TEXTO SELECCIONADO:
Así es como se plantea el debate sobre la naturaleza de la presencia de España en Afganistán. No es sólo una guerra, porque las tareas de construcción, de formación y de propaganda son esenciales, pero sí lo es porque las tareas de seguridad, que pueden obligar a atacar al enemigo talibán, son imprescindibles para seguir adelante con la llamada misión humanitaria. Si no hay acción bélica, la construcción de un Afganistán mínimamente civilizado y que no suponga un peligro para el resto del mundo está fracasada. Sin la construcción de ese Afganistán nuevo, la acción bélica no tiene legitimidad. Reunidas las dos acciones, conducen en buena lógica a una presencia de larguísimo plazo en Afganistán, por parte de una comunidad occidental reunida, con el liderazgo de Estados Unidos, en defensa de los derechos humanos y de sus propios intereses.

Es lo contrario de lo que va a ocurrir. A menos que algo lo impida, las tropas norteamericanas abandonarán Afganistán en julio de 2011, dentro de once meses. La estrategia de retirada del presidente Obama, inspirada por motivos políticos internos, dicta plazos cortos. Aunque cualquier previsión resulta aventurada, todo apunta a una desaparición de las instituciones políticas y sociales que se han creado en estos años y de las que se crearán a partir de ahora, por ejemplo las derivadas de las próximas elecciones parlamentarias del 18 de septiembre.

Datos para localizar objetivos visibles:

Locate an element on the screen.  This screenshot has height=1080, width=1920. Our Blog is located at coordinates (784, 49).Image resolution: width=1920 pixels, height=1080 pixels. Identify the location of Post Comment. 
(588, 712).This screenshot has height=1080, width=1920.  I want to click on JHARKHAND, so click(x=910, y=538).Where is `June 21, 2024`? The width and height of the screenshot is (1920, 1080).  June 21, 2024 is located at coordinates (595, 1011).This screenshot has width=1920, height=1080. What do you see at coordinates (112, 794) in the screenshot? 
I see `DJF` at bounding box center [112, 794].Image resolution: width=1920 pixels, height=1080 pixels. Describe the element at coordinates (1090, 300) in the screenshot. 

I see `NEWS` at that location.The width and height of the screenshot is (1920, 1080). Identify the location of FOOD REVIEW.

INSTRUCCIONES:
a) Responde estas preguntas a partir del texto sobre Afganistán:
(i) ¿En qué mes y año abandonarán Afganistán las tropas norteamericanas?
(ii) ¿En qué fecha se celebrarán las próximas elecciones parlamentarias?
(iii) ¿Qué le falta a la acción bélica sin la construcción de un Afganistán nuevo?
b) Reproduce el pasaje del texto sobre Afganistán que va desde "Es lo contrario" hasta "18 de septiembre.", ambos incluidos.
c) Traduce al inglés esta oración del texto sobre Afganistán: "La estrategia de retirada del presidente Obama, inspirada por motivos políticos internos, dicta plazos cortos."

SOLUCIONES:
a)
(i) En julio de 2011.
(ii) El 18 de septiembre.
(iii) Le falta legitimidad.

b)
Es lo contrario de lo que va a ocurrir. A menos que algo lo impida, las tropas norteamericanas abandonarán Afganistán en julio de 2011, dentro de once meses. La estrategia de retirada del presidente Obama, inspirada por motivos políticos internos, dicta plazos cortos. Aunque cualquier previsión resulta aventurada, todo apunta a una desaparición de las instituciones políticas y sociales que se han creado en estos años y de las que se crearán a partir de ahora, por ejemplo las derivadas de las próximas elecciones parlamentarias del 18 de septiembre.

c) President Obama's withdrawal strategy, inspired by domestic political motives, dictates short deadlines.